Price of gas low, price of groceries high - topsy-turvy interference

snowy gas station with electric screen displaying $2.53 per gallon
Monday, December 29, 2025 gas per gallon (ZIP 49505)
It seems like gas is about the same price at the end of 2025 as it was in 2010 or before that. Meanwhile, after 11 months of #TrumpConvictedFelon acting unpresidential in the White House, the normal government controls, accountability, analysis and recordkeeping is being obliterated so he can freely proclaim whatever it is that is on his mind via social media and pretend it is lawful by dint of the fingerstrokes on his phone screen: targeting critics with lawsuits, kidnapping immigrants and refugees, rescinding funding made by other agencies and departments, unilaterally imposing tariffs that consumers have to pay, proclaiming the economy is doing very well by looking at stock market numbers instead of consumer grocery, housing, and health bills.

This photo shows a gas station in the evening of late December 2025. Adjusted for constant dollars since the 1970s, the price for burning gasoline should be at least $3 or $4. But the prices are set by world markets, since supplies are available to refineries from diverse sources, not just the oil wells of North America. As a friend to fossil fuel producers of oil, natural gas (including fracking), and coal mining -- and being a short number of years from expiring himself, with no thought for consequences to those who follow and who will face budget deficits created by favoring rich tax payers today and giving no thought for air and water quality of those who live with warming climate and extreme weather destruction -- #TrumpConvictedFelon goes on to encourage maximum production, excess supply, and therefore lower and lower gas prices: short term "wow" for long term desolation.

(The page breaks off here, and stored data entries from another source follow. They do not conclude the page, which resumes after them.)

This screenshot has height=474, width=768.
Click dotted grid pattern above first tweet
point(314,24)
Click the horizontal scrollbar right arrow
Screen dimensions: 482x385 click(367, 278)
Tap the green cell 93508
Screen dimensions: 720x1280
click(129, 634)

Increasingly, the rich and powerful inside and outside of USA seem to disregard the wisdom and also the financial sense of stewardship; the idea that current powerholders are only placeholders in a much longer storyline. Instead, the vanity of the superrich seems consumed with self-absorption and disregard for everyone else: "I have gotten mine; let the Devil take the hindmost." And yet, all creatures are on the same ocean liner surrounded by the same icebergs. Merely curtaining off the "First Class Rooms" from the rest might stroke some egos or distract from what is happening in front of the ship, but the curtains will sink just as fast as the rest of the ship. 

06 December 2025

The shape of things to come, together with software and day-to-day robots

chest-high, tower-shaped robot surrounded by grocery aisle
self-driving inventory robot at grocery store, 12/2025

Not yet a common sight, there is every reason to believe that shoppers will get used to seeing more and more self-paced inventory robots for multi-sited stores having extensive inventory, large floorspace, and little risk of malfunction or human harm. This one is operating during daytime hours in a Midwestern grocery chain in Grand Rapids, Michigan early in December 2025. Perhaps it was piloted after hours to prove its reliability and to work out the obstacles or situations defeating its programming.

Although it is the stature of an adult who is smaller than average height, its lack of facial features or any aggressive, outward pointed appendages makes it big enough for shoppers to steer around and safe-looking enough to avoid anxiety.

As with all electronic innovations, there is a question of use-life; how long its parts and software will be supported by the maker or the distributor. Production and sales cycles seem to run shorter and shorter. Older models are antiquated as shiny new ones are showcased for trade-in, trade-up, or lease (even without 'planned obsolescence' business models). This raises the question about electronic waste - both in production and at end of life (repurpose, reuse, or recycle before landfilling what remains). Similar issues of environmental impact of making, using & maintaining, and disposal come with each technology: medieval shipbuilding, early internal combustion automobiles (now the battery-powered eV fleets), portable Internet communication devices like smartphones, or with spacecraft.

Seeing this photo sparks thoughts of "new normal" experiences of the youngest generation who grow up in this robot+(wireless/hackable) software cultural landscape. Recent and elderly adults, and those in-between, will form impressions and learn strategies for interacting with "facsimile 'sentient' devices" like chatbots online, restaurant table servers, floor cleaners, driver-assist programs in case of heavy traffic or extreme weather information & onboard sensors that sometimes 'know better' than drivers, and in-store robotic clerks. But the youngest generation will see these things as standard, normal, possibly desirable and inevitable, rather than to know that things need not always depend on software and robots.

The Luddites resisted changes in production volume and precedents. So did the French textile workers throwing the wooden clogs (sabot) for sabotage of the pricey and dangerous machines they fed. Maybe people of 2025 will resist robots and apps infiltrating their home and work life, too. But if history is any guide, things did not go well for property offenders of the 1800s. Innovations and "new normal" can be a race to the bottom (per unit cost reduced, radius of markets widened or else market share wrested from competitors) unless thinking people decide not to proceed. There is a long trail of technologies finding no market or those threatening to undermine profitable status quo. But to assume that grocery store robots necessarily will flourish is not necessarily a good bet. Times do change, but in unexpected ways, sometimes. Just like times of upset triggered by warfare: outcomes are not certain.